The American Medical Association's ballyhooed "unity" project is on life- support, struggling against a growing tide of indifference by many doctors' specialty societies.
Despite a budget for the project that will approach $500,000 this year, the AMA has not received expected financial backing or strong philosophical support for a plan to create a unified federation that would immediately boost the membership and annual dues of the Chicago-based doctors' association.
Under the proposal, the 154-year-old AMA, which has struggled with dwindling membership in recent years, would be designated the "core organization" for a new medical federation. In that role, it would receive a portion of the annual dues paid by members of all of the nation's specialty societies.
The consolidation was expected to strengthen the 290,000-member AMA, the nation's largest and most influential medical group, and reduce much of the duplication that exists among the dozens of specialty societies promoting limited agendas and interests.
Despite budget problems and a distinct lack of interest among many doctors, the unity idea still is expected to come to a vote in December when the AMA hosts its House of Delegates meeting in San Francisco.
"There will be a plan and a recommendation for the house to vote on," declared D. Ted Lewers, the outgoing chairman of the AMA's board of trustees who spearheaded a committee formed to pursue the unity plan.
A report released about a week ago during the AMA's annual meeting in Chicago painted a grim picture of the prospects for the plan, which has generated considerable opposition from some specialty groups that don't want to relinquish power-or membership money.
The AMA's board of trustees, according to the report, "is concerned about the continued lack of `buy-in' by (other doctors' groups) for the unity project, both financially as well as philosophically."
A plea for financial support has generated contributions of about $80,000 from specialty groups and state societies, far less than AMA leadership anticipated.
"It is the AMA board's opinion that a lack of sufficient financial support from the federation to support the work process indicates a similar lack of support for the eventual product of that work," according to the report.
It also noted that the plan itself has not "been discussed in any detail" by many leaders of specialty groups, which have "not taken sufficient time to review the recommendations" of the plan.

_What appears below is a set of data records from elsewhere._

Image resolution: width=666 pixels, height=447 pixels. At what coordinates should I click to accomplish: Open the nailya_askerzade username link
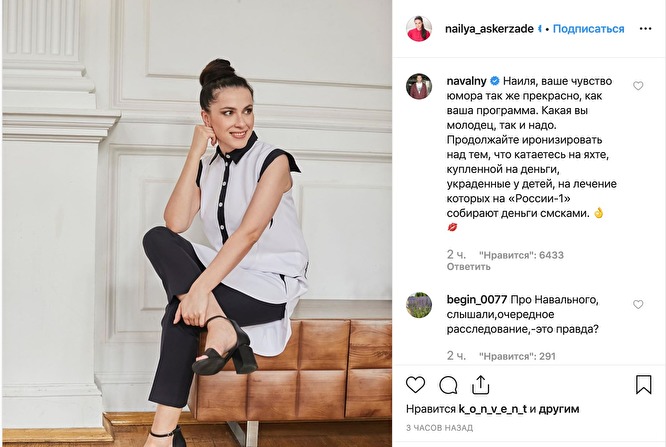[489, 29]
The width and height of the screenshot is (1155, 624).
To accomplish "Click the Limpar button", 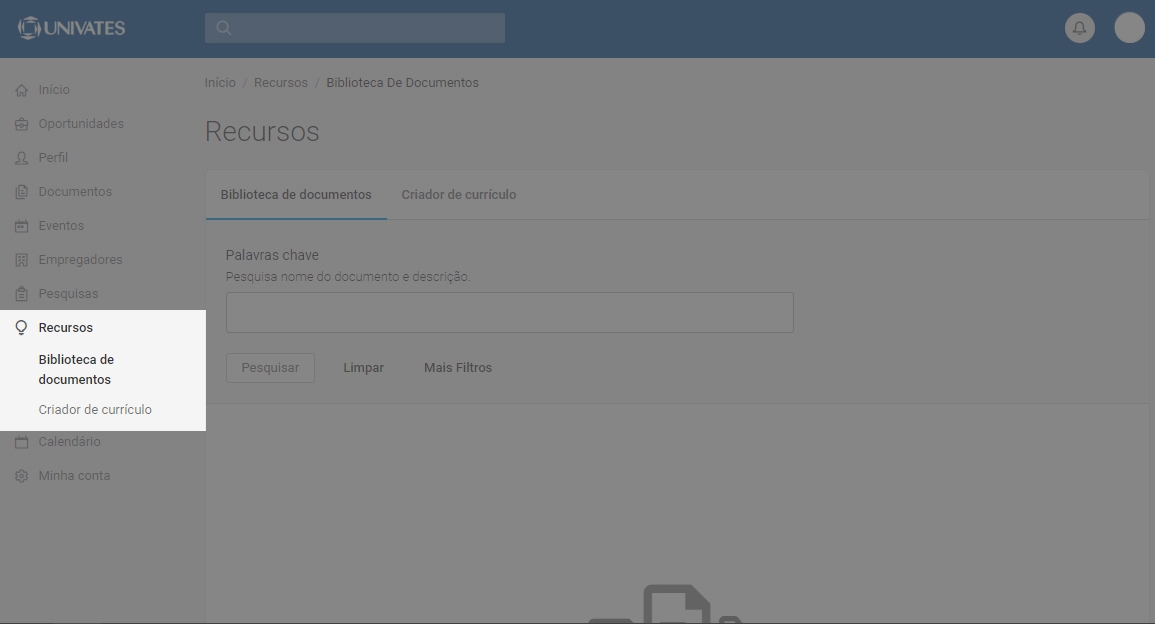I will 363,368.
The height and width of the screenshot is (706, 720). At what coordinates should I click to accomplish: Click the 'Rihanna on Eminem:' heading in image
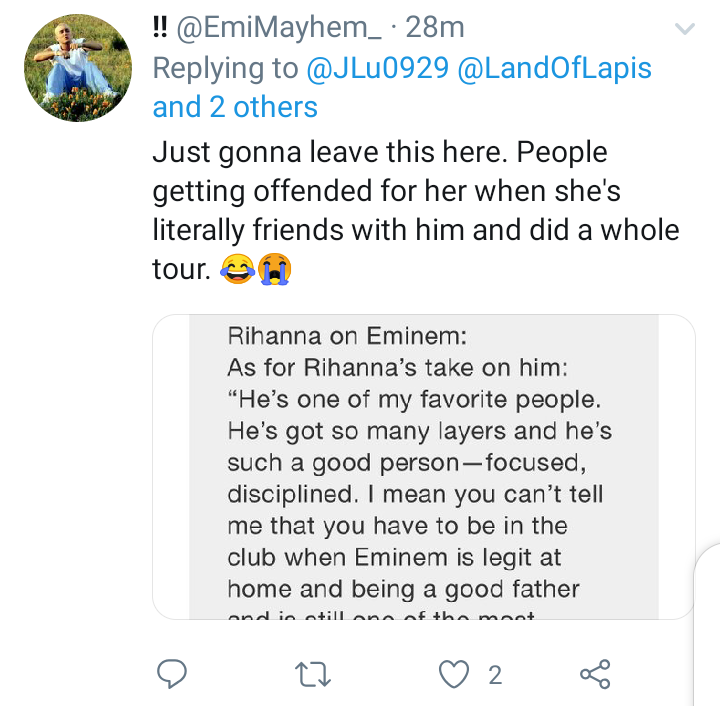click(347, 336)
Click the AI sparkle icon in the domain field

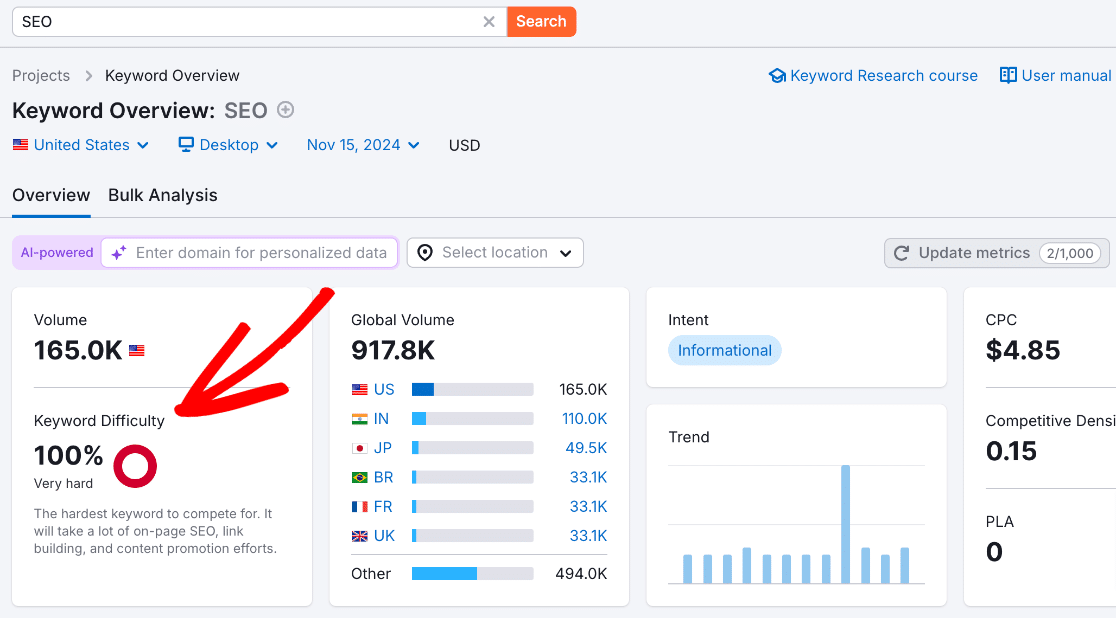click(120, 252)
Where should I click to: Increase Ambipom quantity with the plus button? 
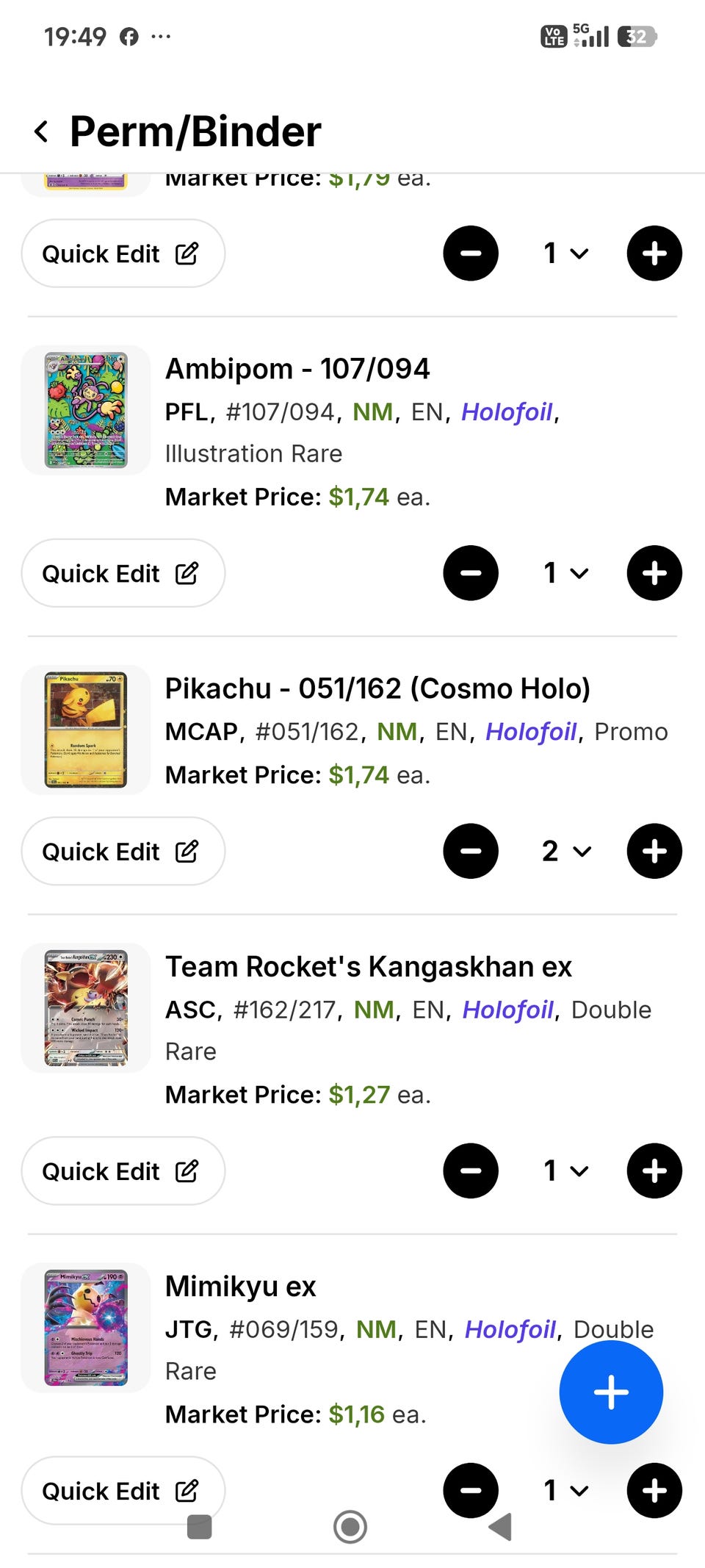654,573
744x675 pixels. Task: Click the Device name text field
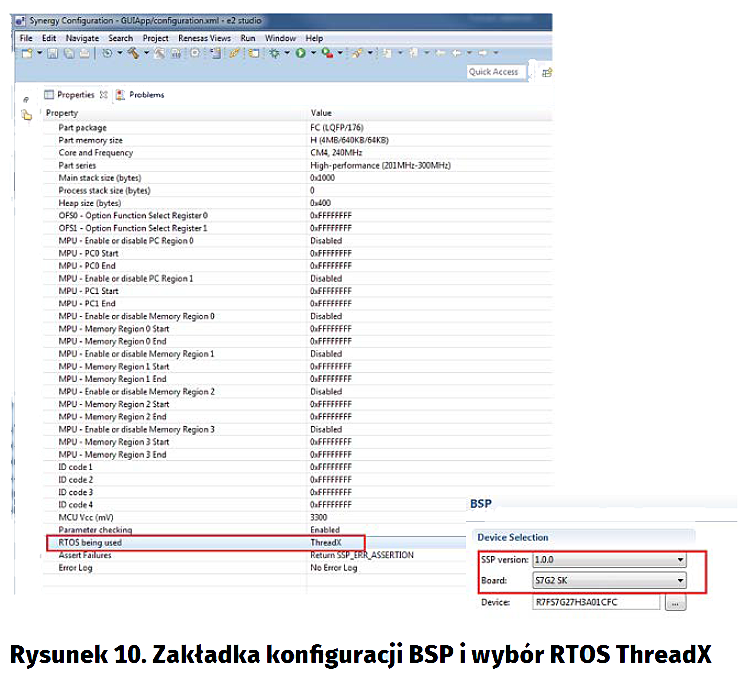(x=596, y=603)
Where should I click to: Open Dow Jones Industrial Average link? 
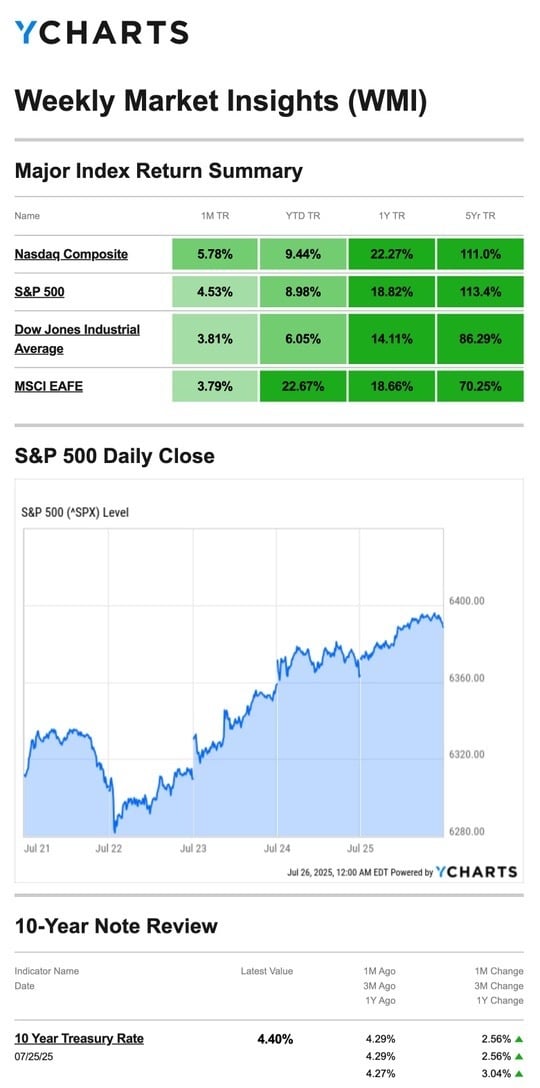click(77, 339)
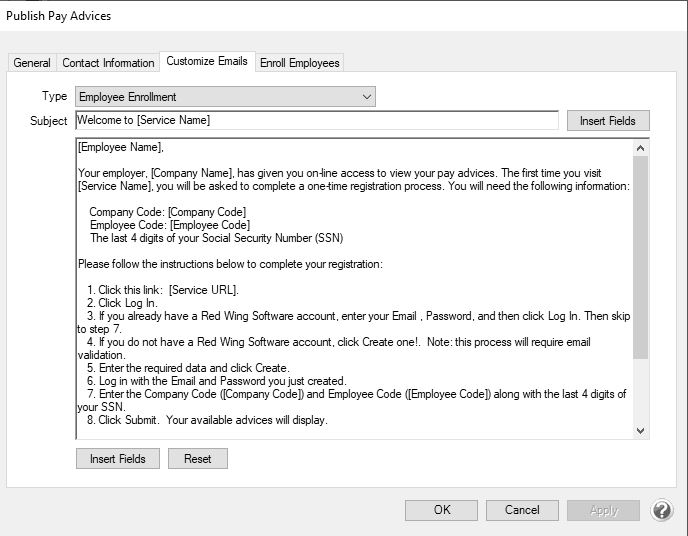Switch to the General tab
The height and width of the screenshot is (536, 688).
tap(32, 63)
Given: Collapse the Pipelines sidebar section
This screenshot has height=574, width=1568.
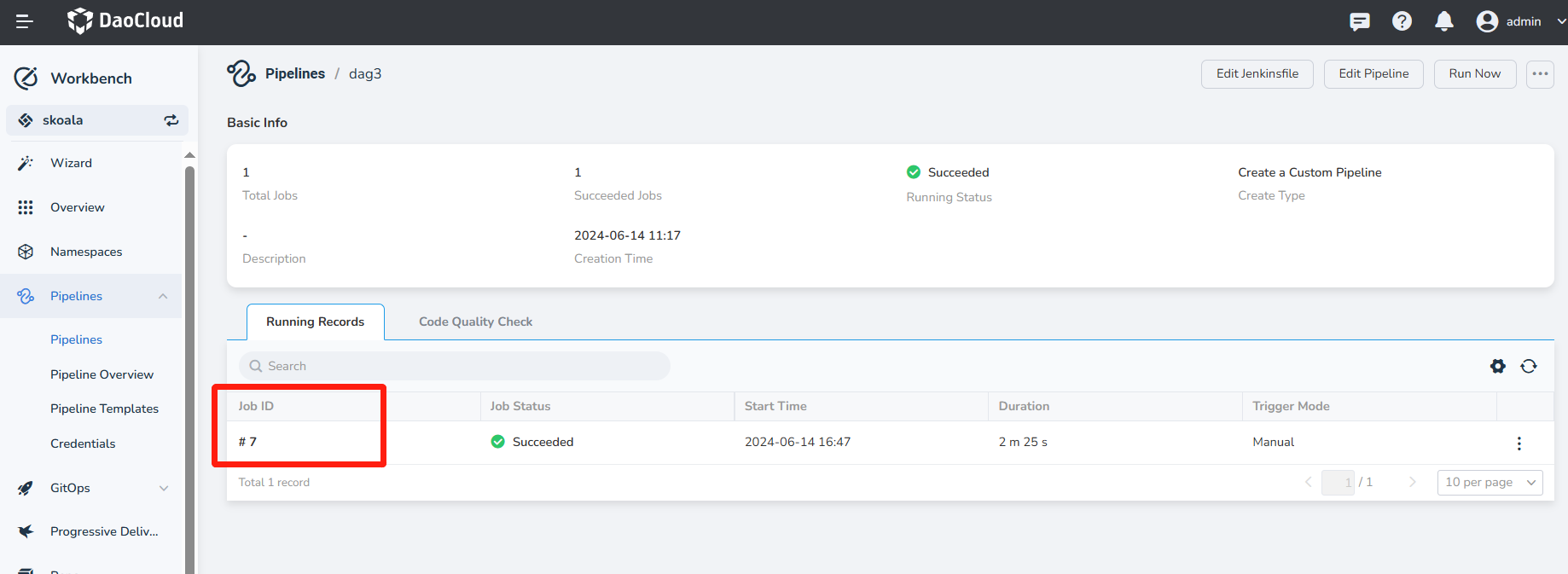Looking at the screenshot, I should [x=163, y=296].
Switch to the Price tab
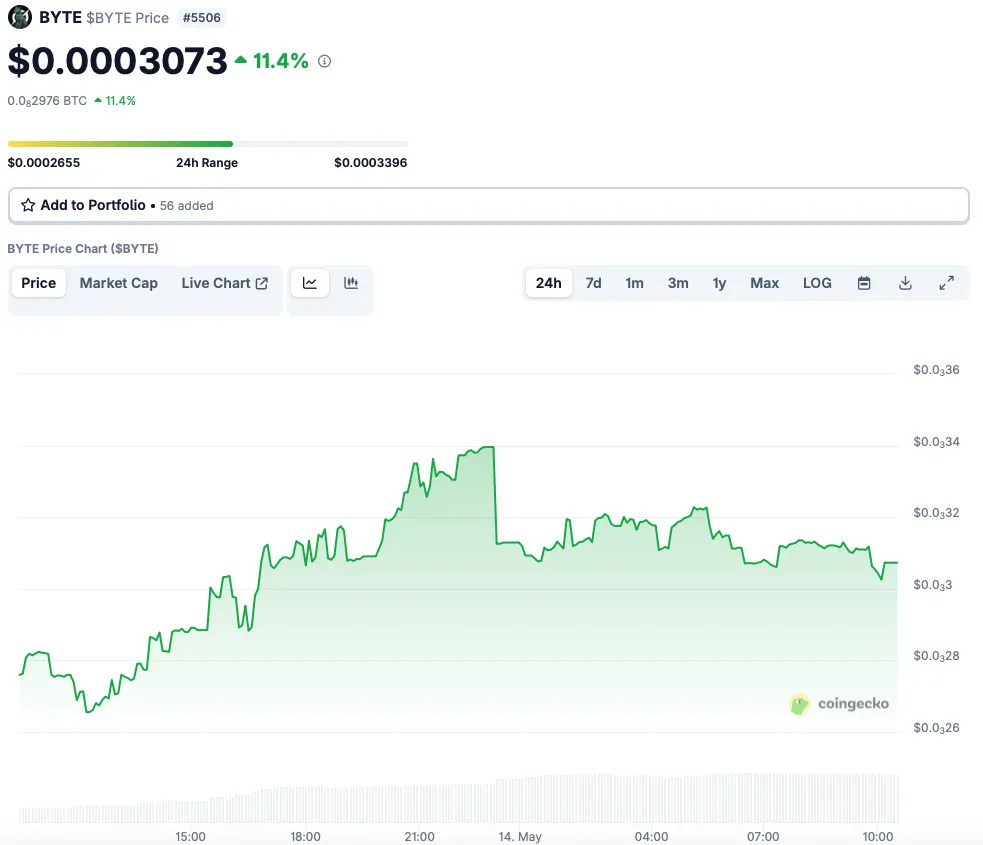This screenshot has width=983, height=845. 39,283

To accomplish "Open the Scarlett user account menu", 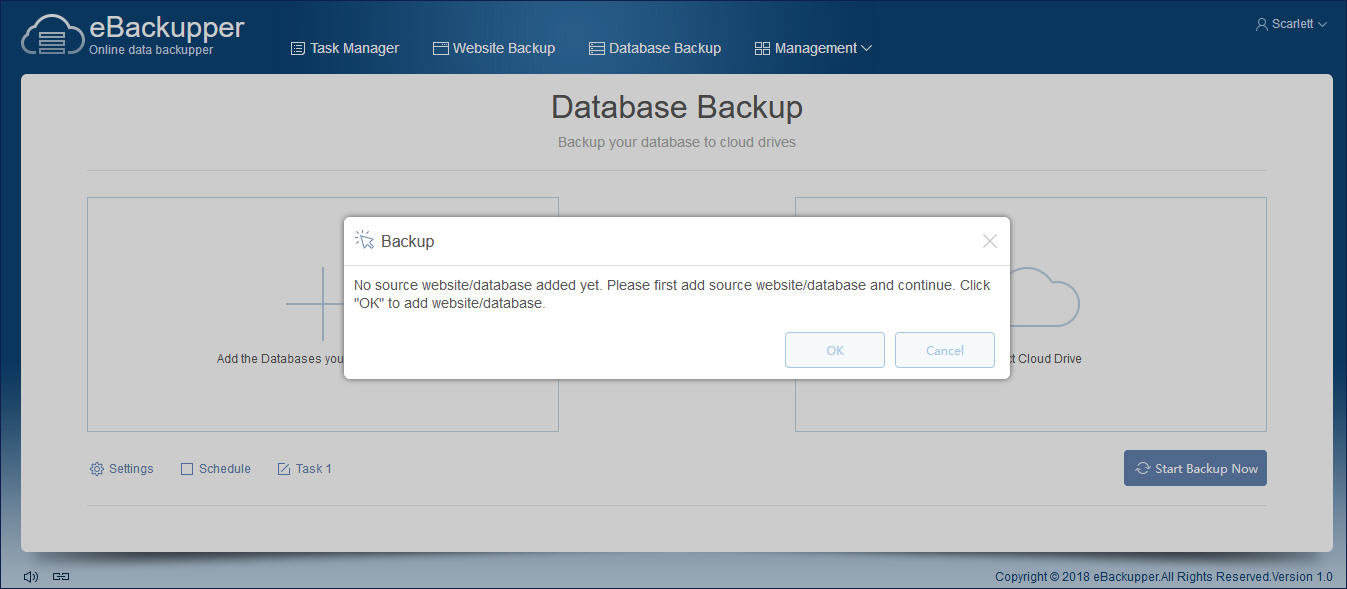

"The market research done early in the work (on the unity project) clearly indicates that physicians believe that there is too much wasteful duplication of effort across organized medicine and too little coordination, especially on critical public policy issues, and they want organized medicine to `get its act together.' "
The AMA has contributed about $100,000 in funding and about $195,000 worth of in-kind services, including salaries and benefits paid to AMA staffers involved in the project. A revised budget for the 2001 calendar year calls for about $134,000 in expenses to pay for travel costs related to the proposal.
State medical societies have contributed about $35,000 to the project, with specialty societies kicking in $34,000 and county societies adding another $9,250. Top AMA officials reportedly had expected to raise as much as $150,000 in contributions from medical specialty societies alone.